▶ _Requirement A_: List each detail that the tutorial on syncing S3 files into Continual says to enter after choosing Managed Knowledge Base.
▶ _Requirement B_: Pick up the tutorial on syncing S3 files into Continual after its last sentence and keep writing.

(Document text begins)

Load files into S3 and apply tags

First, add the Sales Report and Operations Report to an S3 bucket. Add an S3 tag to each file with the appropriate role. For example, role: sales for the Sales Report and role: operations for the Operations Report.

Create a data sync

In the Continual console, click on Knowledge Bases and Create Knowledge Base. Choose Managed Knowledge Base and enter the AWS access key id, secret key, bucket region, bucket name, and sync schedule. Click Connect.

After a minute, you should see the files from your bucket as documents in Continual.

Clicking on a document reveals the document’s contents and associated metadata. Metadata is automatically created depending on the data source. Files synced from S3 will have the file path, bucket name, bucket tags, and file tags.

Connect the Knowledge Base to a Copilot

Because we created a new managed Knowledge Base from our S3 bucket, we need to connect it to a copilot. Go to a chosen copilot in the Continual Console and select Integrations. Connect the new Knowledge Base (Customer Financial Reports). Now, the copilot is able to reference the documents in this knowledge base.

Make sure the selected copilot is already embedded in an application. If you don’t have any copilots created or you haven’t embedded a copilot into an application yet, please see the Copilot section or NextJS tutorial.

Authenticate application users with Continual

So far we’ve loaded two business reports into S3, applied tags on each report with different roles, created a data sync between our S3 bucket and Continual, and connected our newly created Knowledge Base with a copilot.

The next step is to know and trust the identity of copilot users. This is where Continual Access Tokens come in. Continual Access Tokens are JWTs that must have:

  1. the Copilot ID: a unique id that can be found in the upper right hand corner of the copilot page.
  2. the copilot secret key: used to sign the Continual Access Token and verify it’s associated with the copilot. It can be found in the settings tab for your copilot.

(Document text ends)
(Data listing begins)

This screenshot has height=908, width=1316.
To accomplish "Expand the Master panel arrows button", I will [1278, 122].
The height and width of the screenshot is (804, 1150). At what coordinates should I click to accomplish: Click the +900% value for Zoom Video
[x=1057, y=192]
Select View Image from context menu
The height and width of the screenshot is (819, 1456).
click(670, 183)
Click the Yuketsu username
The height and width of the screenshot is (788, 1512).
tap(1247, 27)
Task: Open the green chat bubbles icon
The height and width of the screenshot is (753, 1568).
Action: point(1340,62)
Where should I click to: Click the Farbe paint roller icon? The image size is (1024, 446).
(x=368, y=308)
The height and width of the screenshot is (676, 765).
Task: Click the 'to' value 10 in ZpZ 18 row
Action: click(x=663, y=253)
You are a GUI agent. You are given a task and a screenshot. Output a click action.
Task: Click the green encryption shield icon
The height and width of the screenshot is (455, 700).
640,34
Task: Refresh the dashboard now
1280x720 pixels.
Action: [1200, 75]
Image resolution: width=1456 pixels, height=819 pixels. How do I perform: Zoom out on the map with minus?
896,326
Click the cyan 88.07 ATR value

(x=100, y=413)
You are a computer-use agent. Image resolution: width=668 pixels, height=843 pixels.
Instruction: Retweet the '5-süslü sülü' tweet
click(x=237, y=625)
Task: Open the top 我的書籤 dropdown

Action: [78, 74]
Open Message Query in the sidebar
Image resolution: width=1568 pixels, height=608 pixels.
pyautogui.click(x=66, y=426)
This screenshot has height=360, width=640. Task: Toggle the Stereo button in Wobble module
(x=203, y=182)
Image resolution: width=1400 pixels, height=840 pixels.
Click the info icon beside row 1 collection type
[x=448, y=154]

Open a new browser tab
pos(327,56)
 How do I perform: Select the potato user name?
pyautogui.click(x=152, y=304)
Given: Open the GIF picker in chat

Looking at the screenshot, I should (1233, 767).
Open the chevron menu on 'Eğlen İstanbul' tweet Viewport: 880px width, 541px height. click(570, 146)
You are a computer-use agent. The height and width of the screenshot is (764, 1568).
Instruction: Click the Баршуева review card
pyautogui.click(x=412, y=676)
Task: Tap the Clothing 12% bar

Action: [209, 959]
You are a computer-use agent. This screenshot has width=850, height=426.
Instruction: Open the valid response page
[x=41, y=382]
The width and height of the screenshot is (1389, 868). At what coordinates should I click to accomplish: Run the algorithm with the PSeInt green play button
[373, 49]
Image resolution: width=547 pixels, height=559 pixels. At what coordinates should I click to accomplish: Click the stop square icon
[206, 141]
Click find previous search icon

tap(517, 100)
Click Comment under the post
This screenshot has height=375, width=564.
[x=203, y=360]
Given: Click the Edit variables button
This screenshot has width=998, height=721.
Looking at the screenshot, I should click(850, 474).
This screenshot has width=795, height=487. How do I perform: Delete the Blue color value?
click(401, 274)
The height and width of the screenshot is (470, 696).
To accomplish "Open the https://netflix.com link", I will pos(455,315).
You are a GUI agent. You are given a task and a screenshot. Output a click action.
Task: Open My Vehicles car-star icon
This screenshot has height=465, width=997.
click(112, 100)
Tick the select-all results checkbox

(Data listing ends)

▶ _Final answer A_:
- AWS access key id
- Secret key
- Bucket region
- Bucket name
- Sync schedule

▶ _Final answer B_:
  3. an Identity grant: the identity of the user who is accessing this copilot

Authorize users to access Continual Knowledge Bases and Documents

In addition to authenticating users, we can authorize users to access specified knowledge bases and documents by setting a Datasets grant in the Continual Access Token. The "datasets" grant is specified in the payload object within the grants property. The datasets property is an object that maps dataset identifiers to their corresponding metadata filters.

We can use the metadata set on our sales and operational reports as filters by setting key-value pairs as dataset grants.

index.js
datasets: {
  my_dataset_id: { metadata_key: metadata_value },
  another_dataset_id: { another_metadata_key: another_metadata_value }
},

Let’s see how we can generate Continual Access Tokens to authenticate and authorize copilot users.

Generating Continual Access Tokens

You can generate a Continual access token using a variety of libraries (opens in a new tab) that are available for most programming languages. As mentioned above the critical information to include are:

  • Copilot Id set as the issuer
  • User Id set as the identity grant
  • User Role set as the datasets grant

An example node function:

index.js
 
const jwt = require("jsonwebtoken");
 
const generateUserAccessToken = (
  userId,
  userRole,
  copilotId,
  copilotSecret
) => {
  const algorithm = "HS256";
  const ttl = 86400;
 
  const payload = {
    grants: {
      identity: userId,
      datasets: { my_dataset_id: { role: userRole } },
    },
  };
  const header = {
    typ: "JWT",
    alg: algorithm,
  };
  const signOptions = {
    header: header,
    issuer: copilotId,
    expiresIn: ttl,
  };
 
  return jwt.sign(payload, copilotSecret, signOptions);
};
 
const signed = generateUserAccessToken("a_user_id", “user_role”, "a_copilot_id", "copilot_secret")
console.log({signed});
 
const decoded = jwt.verify(signed, "copilot_secret");
console.log({decoded})

Testing the metadata filter

Login to your app using a user with the sales role and ask the copilot “What was the total revenue in January 2024?” The copilot should return the correct answer of $45,000. Then ask “What were the total shipping costs?” And the copilot should politely respond that it couldn’t find the answer.